● **Provided text**:
'''

Again, if no further operations are added to this graph, we'd consider merging the [w6] and [w5] groups to reduce the number of groups without increasing depth. But imagine instead that we now add w7, which targets B and depends on w6. Which group do we add w7 to?

w7 does not depend in any way on w1 or w4, so we can add it to either of their groups. If we pick the earlier group, the [w1] one, then link that group to [w6], we end up increasing the depth of the graph to 5.

Shard │
      │                     ┌───────────┐
    A │                     │ w2     w3 │
      │                     └/─────────\┘
      │                     /           \
      │        ┌───────────/┐           ┌\───┐
    B │        │ w7      w1 │           │ w4 │
      │        └/───────────┘           └───\┘
      │        /                             \
      │   ┌───/┐                             ┌\───┐
    C │   │ w6 │                             │ w5 │
      │   └────┘                             └────┘

However, if we placed w7 in the [w4] group, then linking this group to [w6] does not increase the graph's depth and it remains at 4.

Shard │
      │        ┌───────────┐
    A │        │ w2     w3 │
      │        └/─────────\┘
      │        /           \
      │   ┌───/┐   ┌────────\───┐
    B │   │ w1 │   │ w7      w4 │
      │   └────┘   └/──────────\┘
      │            /            \
      │       ┌───/┐            ┌\───┐
    C │       │ w6 │            │ w5 │
      │       └────┘            └────┘

Therefore when merging a non-leaf operation, we should pick a group whose depth is greater than that of any of the groups the operation depends on. Remember that it's the depth of groups that matters here for the shape of the graph, not the depth of operations within their own local dependency relationships. This graph produces the following partly parallelised write sequence, and has N = 5 and D = 4.

Shard │
      │                   ┌─────────────┐
    A │                   │ WRITE ░░░░░░│
      │                   ├─────────────┘
      │                   └─ w2, w3
      │   ┌─────────────┐                 ┌─────────────┐
    B │   │ WRITE ░░░░░░│                 │ WRITE ░░░░░░│
      │   ├─────────────┘                 ├─────────────┘
      │   └─ w1                           └─ w7, w4
      │   ┌─────────────┐                                 ┌─────────────┐
    C │   │ WRITE ░░░░░░│                                 │ WRITE ░░░░░░│
      │   ├─────────────┘                                 ├─────────────┘
          └─ w6                                           └─ w5

This is a shorter graph depth than if we'd decided to merge w6 with w5, thus pushing w7 into its own group, or than if we'd merged w7 with w1 as described above. Both these other graphs would be fully sequential.

The results we end up with are sensitive to the order in which operations are added, and the merging decisions we make as a result. Imagine that in this example we'd instead ended up merging w1 and w4, rather than w2 and w3, which is perfectly allowed by their dependency relationships.

Shard │
      │   ┌────┐           ┌────┐
    A │   │ w3 │           │ w2 │
      │   └───\┘           └/───┘
      │        \           /
      │        ┌\─────────/┐
    B │        │ w4     w1 │
      │        └───────────┘
      │
      │
    C │
      │

With the information up to w4, there's no reason to prefer this over the previous plan, they're structurally equivalent. The difference only becomes apparent when we add more operations.

'''

● **Objective**:
Reproduce part of the passage about merging write groups word for word, starting at the words "Again, if no" and stopping after "we add w7 to?". Draw only on the passage about merging write groups.

● **Recorded data**:

'''

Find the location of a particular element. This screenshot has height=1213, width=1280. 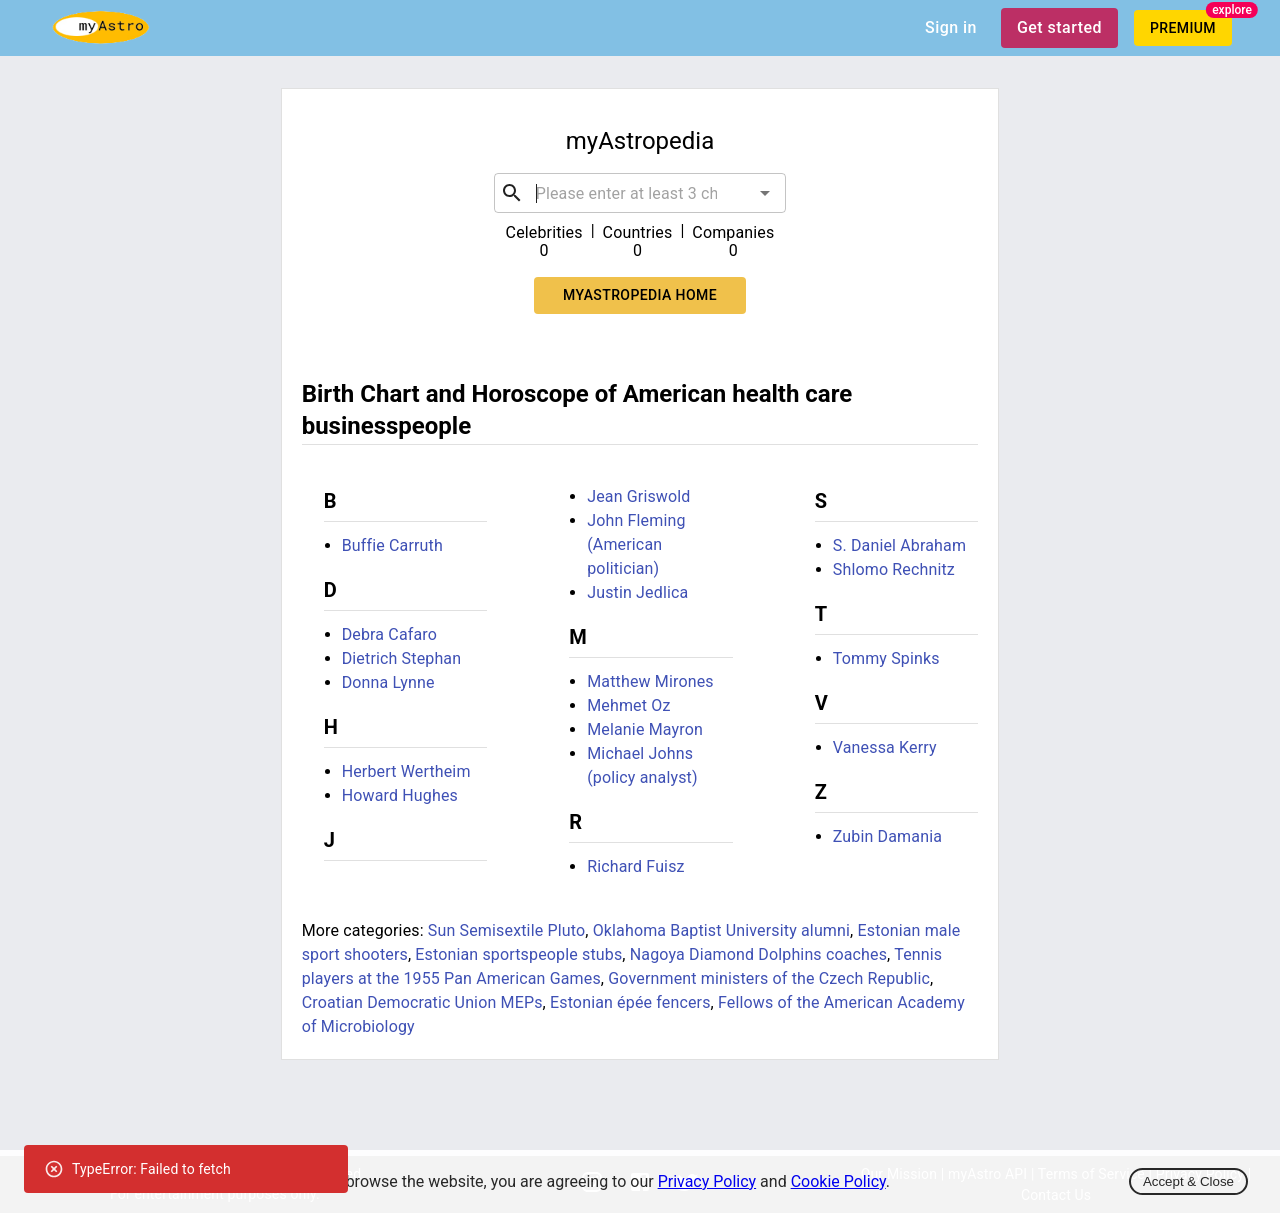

'''

● **Finished answer**:
Again, if no further operations are added to this graph, we'd consider merging the [w6] and [w5] groups to reduce the number of groups without increasing depth. But imagine instead that we now add w7, which targets B and depends on w6. Which group do we add w7 to?